Но никак не мог изменить ее решения.
Только в начале третьей ночи я осознал, что она
действительно уезжает. До тех пор я считал подобный шаг абсолютно немыслимым.
Потерять ее? Никогда в жизни.
Под конец я упросил ее сесть и выслушать меня. Я самым
честным образом излил душу, признаваясь в каждой произнесенной вслух гадости, в
каждом низменном отречении от нее, в каждой отчаянной глупости, что я обещал
Пандоре.
– Но сейчас я хочу поговорить о нас с тобой, – сказал
я, – о наших отношениях.
– Можешь поговорить, Мариус, – ответила она, –
если тебе станет легче, но, Мариус, я все равно уйду.
– Ты знаешь, как получилось у нас с Амадео, – сказал
я. – Я взял его в дом в очень юном возрасте и передал ему Кровь, когда
смертная жизнь не оставила выбора. Мы всегда оставались друг для друга учителем
и учеником, в наших отношениях все время присутствовала насмешка и некая темная
грань. Наверное, ты этого не замечала, но уверяю тебя, все так и было.

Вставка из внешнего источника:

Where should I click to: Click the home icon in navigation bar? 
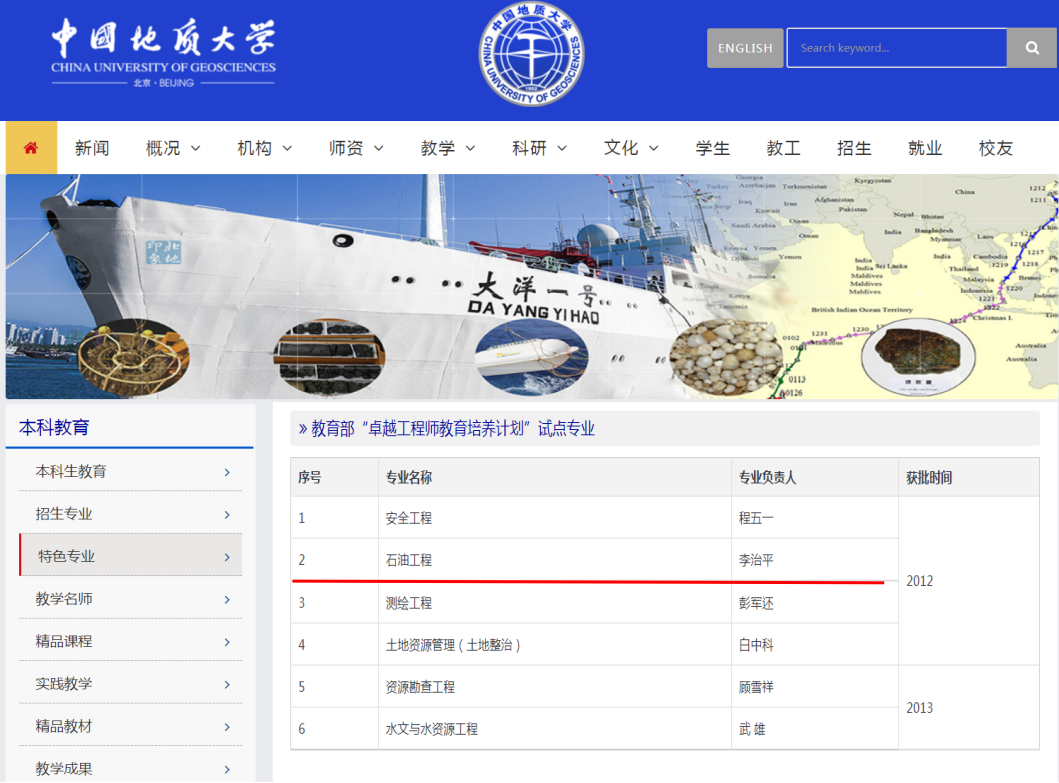pyautogui.click(x=31, y=148)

– Замечала, – ответила она. – Но знала, что твоя
любовь все превозмогает.
– Верно, – сказал я. – Но он был ребенком, а я
зрелым мужчиной. В душе я всегда знал, что существуют более важные, более
серьезные отношения. Я дорожил им и приходил в восторг от одного его вида, но
не мог доверить ему самые сокровенные страхи или сомнения. Не мог рассказать
ему историю своей жизни. Для него она чересчур масштабна.

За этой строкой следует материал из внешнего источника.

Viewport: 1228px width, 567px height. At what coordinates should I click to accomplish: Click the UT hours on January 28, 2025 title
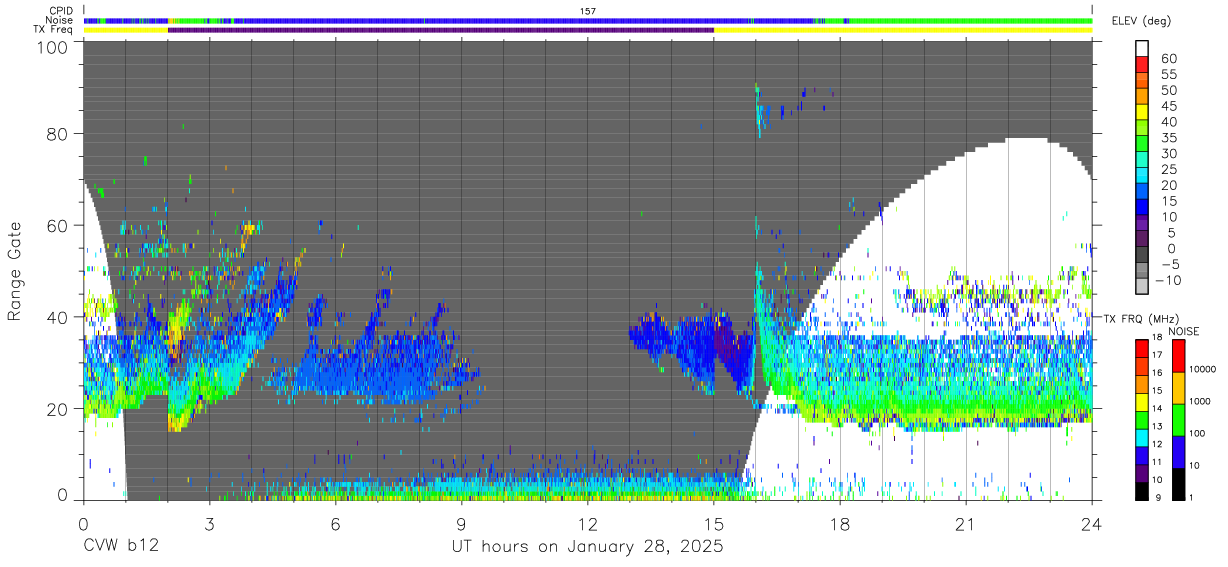587,547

– Я все понимаю, Мариус, – ласково ответила она. –
Я тебя всегда понимала.
– А Пандора! Ты сама убедилась. Снова горькая ссора, между
нами ничто не изменилось! Тяжелые, ни к чему не ведущие раздоры.
– Убедилась, – тихо повторила она. – Я знаю, к
чему ты ведешь.
– Ты видела, как она боится Мать и Отца. Ты слышала, как она
сказала, что не может войти в дом. Ты слышала, что она всего боится.
– Слышала, – ответила она.
– И что мы с Пандорой пережили в ту ночь? Как всегда,
сплошные трагедии и недоразумения.
– Я знаю, Мариус.
– Но, Бьянка, с тобой мы всегда жили в гармонии! Вспомни,
сколько лет мы прожили в святилище, выходя в мир только на крыльях ночного
ветра. Вспомни, какой там царил покой, какие мы вели беседы – я рассказывал
тебе обо всем, а ты слушала. Мы были близки как никто другой на свете!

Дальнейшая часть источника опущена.